Needless to say (I hope), neither Strava nor Orange Theory Fitness innovated this approach to working out. Targeting Heart Rate Zone 4 a few times per week has been a regular part of heart rate zone training for as long as people have been grouping their heart rates into "zones."

A year ago, as I built up my aerobic capacity, I noticed that over time workouts that covered the same distance and speed were getting "easier" from the standpoint that my average heart rate was getting lower. I might have run 5 miles at 6:45/mile pace every day for a month, but at the beginning of the month I'd spend 10 minutes, say, in Zone 4, whereas at the end of the month I might have only spent 1 or 2 minutes in that zone. This signifies an increase in my aerobic fitness level, but not the fitness of my legs. More on that in a bit.

In order to get at that information last year, I had to watch my Heart Rate Zone diagrams on my Garmin Connect app.
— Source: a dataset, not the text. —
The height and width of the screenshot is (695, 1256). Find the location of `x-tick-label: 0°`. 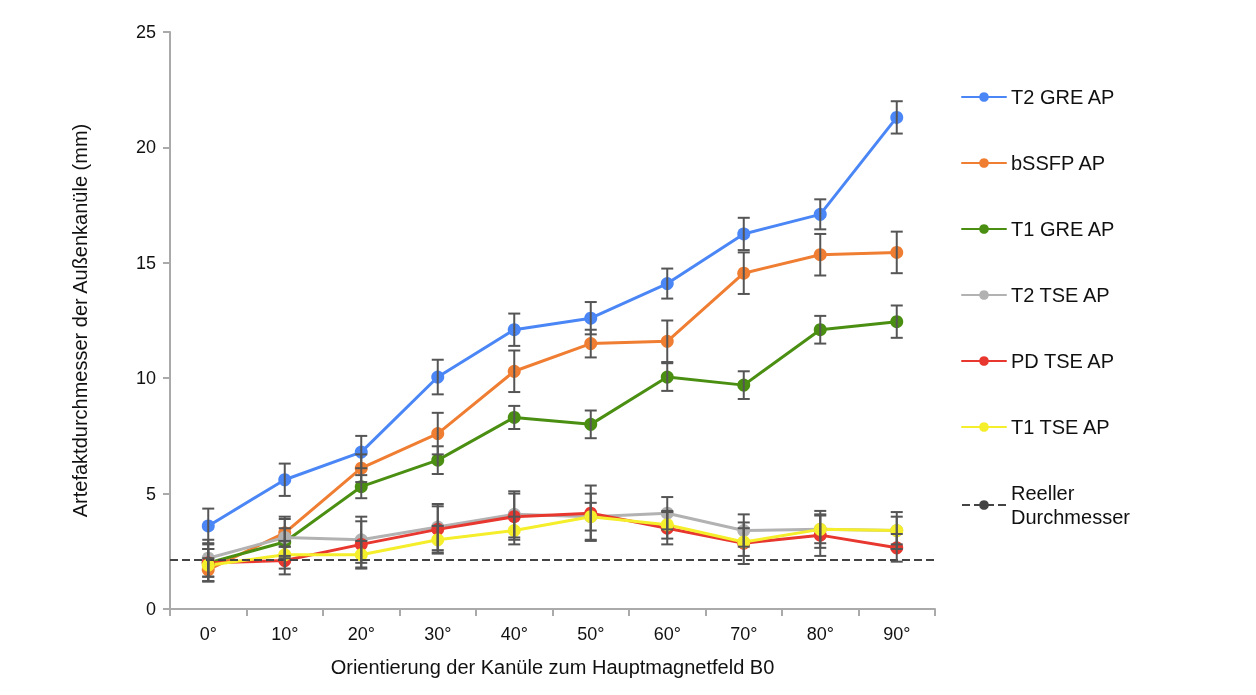

x-tick-label: 0° is located at coordinates (208, 634).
Every day, I'd check the bar graph and visually confirm where my average heart rate was going. It was imprecise, but close enough for rock and roll. To improve on that, I may have graphed maximum heart rate during exercise over time, grouping by similar distances, and checked for a downward-sloping trend line. That's not impossible, of course, but it is a little convoluted.

Strava's Relative Effort score works much better. Charting that one number over time gives you insight into how your training is progressing. Indeed, this is the graph that Strava calls your "Fitness" graph. Remember, Relative Effort involves the total amount of time you spend in each Heart Rate Zone, so even if you only spend all your time in Zone 1, 10 minutes is worth more than 5 minutes. So it combines both aerobic effort and total time spent training, which also functions as a proxy for weekly mileage.

Thus, if your aerobic fitness improves, but you do not increase your weekly mileage, then you could plausibly see your Fitness level drop, since you'll either spend less time in higher Heart Rate Zones, or less total time exercising (since you'd be running the same number of miles faster). The only way to increase your Fitness level (that's capital-F Fitness, ie. Strava's "Fitness" number) is to run more miles or run the same number of miles in higher Heart Rate Zones (or both).

Strava's website isn't good at explaining this at all! They give you general information about Relative Effort, heart rate zones, and "Power" (for cyclists), but they don't have any explanation that brings it all together so that you can use your personal Fitness chart. If I hadn't have figured it out, I likely would have cancelled my premium Strava subscription, since without a good explanation, the data is essentially useless. Chalk another one up to the uselessness of the way our data is served back to us by the tech industry.

No, that's not quite fair. Relative Effort is a really good number -- for once, we've been given something that is actually highly useful. Unfortunately, it's just not presented in a way that is readily usable to anyone except people like myself, data geeks who are already quite accustomed to probing the data deeply.

Hopefully the above explanation helps you more than Strava's online materials.

2 comments:

  1. Thank you RP Long - I distinctly heard a ‘clunk’ inside my head as it all made sense to me halfway through your penultimate para!
    Strava may thank you too - premium renewed for another year due to the value that you have unlocked for me.